━━━ DATASET
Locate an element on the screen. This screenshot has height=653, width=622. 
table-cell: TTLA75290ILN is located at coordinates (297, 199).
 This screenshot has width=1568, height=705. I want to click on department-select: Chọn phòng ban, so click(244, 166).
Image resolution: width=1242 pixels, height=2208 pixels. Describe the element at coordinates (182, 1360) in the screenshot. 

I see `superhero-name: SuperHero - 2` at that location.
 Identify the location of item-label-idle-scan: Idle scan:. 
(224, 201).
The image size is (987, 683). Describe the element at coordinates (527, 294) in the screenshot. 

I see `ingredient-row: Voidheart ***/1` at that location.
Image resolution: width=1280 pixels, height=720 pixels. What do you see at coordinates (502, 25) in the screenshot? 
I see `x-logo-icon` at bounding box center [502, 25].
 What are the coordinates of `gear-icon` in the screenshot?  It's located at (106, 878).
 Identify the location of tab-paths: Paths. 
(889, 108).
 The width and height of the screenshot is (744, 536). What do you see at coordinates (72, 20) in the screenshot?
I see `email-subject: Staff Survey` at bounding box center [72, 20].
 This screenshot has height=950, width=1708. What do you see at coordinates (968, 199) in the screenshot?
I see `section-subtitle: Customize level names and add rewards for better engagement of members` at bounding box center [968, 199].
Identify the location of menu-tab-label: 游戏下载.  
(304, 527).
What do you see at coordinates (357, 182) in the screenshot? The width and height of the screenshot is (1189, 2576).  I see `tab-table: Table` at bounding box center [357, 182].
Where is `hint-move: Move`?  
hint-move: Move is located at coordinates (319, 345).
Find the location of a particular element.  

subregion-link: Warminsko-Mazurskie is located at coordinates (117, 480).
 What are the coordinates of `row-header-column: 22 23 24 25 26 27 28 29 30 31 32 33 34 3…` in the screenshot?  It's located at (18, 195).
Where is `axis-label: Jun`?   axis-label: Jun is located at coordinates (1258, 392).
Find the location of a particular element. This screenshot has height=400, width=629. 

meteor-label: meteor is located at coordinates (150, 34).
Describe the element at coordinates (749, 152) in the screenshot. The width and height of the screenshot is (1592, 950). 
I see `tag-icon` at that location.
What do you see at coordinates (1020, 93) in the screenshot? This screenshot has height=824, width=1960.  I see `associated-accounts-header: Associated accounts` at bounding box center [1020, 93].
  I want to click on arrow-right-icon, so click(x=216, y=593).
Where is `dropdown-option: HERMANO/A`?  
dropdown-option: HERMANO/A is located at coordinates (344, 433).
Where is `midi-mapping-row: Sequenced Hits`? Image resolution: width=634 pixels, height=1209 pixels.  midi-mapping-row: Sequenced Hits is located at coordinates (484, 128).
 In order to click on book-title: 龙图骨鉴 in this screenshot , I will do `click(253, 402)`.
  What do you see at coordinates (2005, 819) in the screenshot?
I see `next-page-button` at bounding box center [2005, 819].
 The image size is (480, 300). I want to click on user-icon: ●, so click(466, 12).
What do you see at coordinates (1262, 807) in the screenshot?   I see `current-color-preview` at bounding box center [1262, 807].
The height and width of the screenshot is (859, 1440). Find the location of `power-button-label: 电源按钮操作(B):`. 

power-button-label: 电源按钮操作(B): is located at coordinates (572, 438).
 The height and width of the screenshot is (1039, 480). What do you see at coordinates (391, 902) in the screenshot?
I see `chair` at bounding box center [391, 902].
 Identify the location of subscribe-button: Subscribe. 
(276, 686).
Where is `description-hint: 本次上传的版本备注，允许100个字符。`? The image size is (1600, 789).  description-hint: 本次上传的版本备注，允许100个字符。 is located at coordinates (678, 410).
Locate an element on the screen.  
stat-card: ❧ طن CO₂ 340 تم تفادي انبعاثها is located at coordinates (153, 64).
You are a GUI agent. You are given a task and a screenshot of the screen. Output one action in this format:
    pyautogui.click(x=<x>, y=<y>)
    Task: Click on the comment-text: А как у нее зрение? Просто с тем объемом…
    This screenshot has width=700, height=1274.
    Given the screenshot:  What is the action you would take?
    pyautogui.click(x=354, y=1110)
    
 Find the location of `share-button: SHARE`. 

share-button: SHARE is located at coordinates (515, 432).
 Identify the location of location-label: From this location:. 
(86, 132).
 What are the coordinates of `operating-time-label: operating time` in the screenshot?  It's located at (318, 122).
━━━━━━
Reproduce these lines word for word, covering all of the data above.

=== ANSWER TO THIS PROBLEM ===
Locate an element on the screen. This screenshot has height=653, width=622. 
table-cell: TTLA75290ILN is located at coordinates (297, 199).
 This screenshot has width=1568, height=705. I want to click on department-select: Chọn phòng ban, so click(244, 166).
Image resolution: width=1242 pixels, height=2208 pixels. Describe the element at coordinates (182, 1360) in the screenshot. 

I see `superhero-name: SuperHero - 2` at that location.
 Identify the location of item-label-idle-scan: Idle scan:. 
(224, 201).
The image size is (987, 683). Describe the element at coordinates (527, 294) in the screenshot. 

I see `ingredient-row: Voidheart ***/1` at that location.
Image resolution: width=1280 pixels, height=720 pixels. What do you see at coordinates (502, 25) in the screenshot? 
I see `x-logo-icon` at bounding box center [502, 25].
 What are the coordinates of `gear-icon` in the screenshot?  It's located at (106, 878).
 Identify the location of tab-paths: Paths. 
(889, 108).
 The width and height of the screenshot is (744, 536). What do you see at coordinates (72, 20) in the screenshot?
I see `email-subject: Staff Survey` at bounding box center [72, 20].
 This screenshot has height=950, width=1708. What do you see at coordinates (968, 199) in the screenshot?
I see `section-subtitle: Customize level names and add rewards for better engagement of members` at bounding box center [968, 199].
Identify the location of menu-tab-label: 游戏下载.  
(304, 527).
What do you see at coordinates (357, 182) in the screenshot? The width and height of the screenshot is (1189, 2576).  I see `tab-table: Table` at bounding box center [357, 182].
Where is `hint-move: Move`?  
hint-move: Move is located at coordinates (319, 345).
Find the location of a particular element.  

subregion-link: Warminsko-Mazurskie is located at coordinates (117, 480).
 What are the coordinates of `row-header-column: 22 23 24 25 26 27 28 29 30 31 32 33 34 3…` in the screenshot?  It's located at (18, 195).
Where is `axis-label: Jun`?   axis-label: Jun is located at coordinates (1258, 392).
Find the location of a particular element. This screenshot has height=400, width=629. 

meteor-label: meteor is located at coordinates (150, 34).
Describe the element at coordinates (749, 152) in the screenshot. The width and height of the screenshot is (1592, 950). 
I see `tag-icon` at that location.
What do you see at coordinates (1020, 93) in the screenshot? This screenshot has height=824, width=1960.  I see `associated-accounts-header: Associated accounts` at bounding box center [1020, 93].
  I want to click on arrow-right-icon, so click(x=216, y=593).
Where is `dropdown-option: HERMANO/A`?  
dropdown-option: HERMANO/A is located at coordinates (344, 433).
Where is `midi-mapping-row: Sequenced Hits`? Image resolution: width=634 pixels, height=1209 pixels.  midi-mapping-row: Sequenced Hits is located at coordinates (484, 128).
 In order to click on book-title: 龙图骨鉴 in this screenshot , I will do `click(253, 402)`.
  What do you see at coordinates (2005, 819) in the screenshot?
I see `next-page-button` at bounding box center [2005, 819].
 The image size is (480, 300). I want to click on user-icon: ●, so click(466, 12).
What do you see at coordinates (1262, 807) in the screenshot?   I see `current-color-preview` at bounding box center [1262, 807].
The height and width of the screenshot is (859, 1440). Find the location of `power-button-label: 电源按钮操作(B):`. 

power-button-label: 电源按钮操作(B): is located at coordinates (572, 438).
 The height and width of the screenshot is (1039, 480). What do you see at coordinates (391, 902) in the screenshot?
I see `chair` at bounding box center [391, 902].
 Identify the location of subscribe-button: Subscribe. 
(276, 686).
Where is `description-hint: 本次上传的版本备注，允许100个字符。`? The image size is (1600, 789).  description-hint: 本次上传的版本备注，允许100个字符。 is located at coordinates (678, 410).
Locate an element on the screen.  
stat-card: ❧ طن CO₂ 340 تم تفادي انبعاثها is located at coordinates (153, 64).
You are a GUI agent. You are given a task and a screenshot of the screen. Output one action in this format:
    pyautogui.click(x=<x>, y=<y>)
    Task: Click on the comment-text: А как у нее зрение? Просто с тем объемом…
    This screenshot has width=700, height=1274.
    Given the screenshot:  What is the action you would take?
    pyautogui.click(x=354, y=1110)
    
 Find the location of `share-button: SHARE`. 

share-button: SHARE is located at coordinates (515, 432).
 Identify the location of location-label: From this location:. 
(86, 132).
 What are the coordinates of `operating-time-label: operating time` in the screenshot?  It's located at (318, 122).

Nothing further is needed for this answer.